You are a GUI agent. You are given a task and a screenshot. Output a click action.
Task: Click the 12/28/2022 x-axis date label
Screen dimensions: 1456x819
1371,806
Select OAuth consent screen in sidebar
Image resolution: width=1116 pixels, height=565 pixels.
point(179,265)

----

Return these records unchanged, line for line.

You are a GUI agent. You are given a task and a screenshot. Output a click action.
Task: Click the 12/28/2022 x-axis date label
Screen dimensions: 1456x819
1371,806
Select OAuth consent screen in sidebar
Image resolution: width=1116 pixels, height=565 pixels.
point(179,265)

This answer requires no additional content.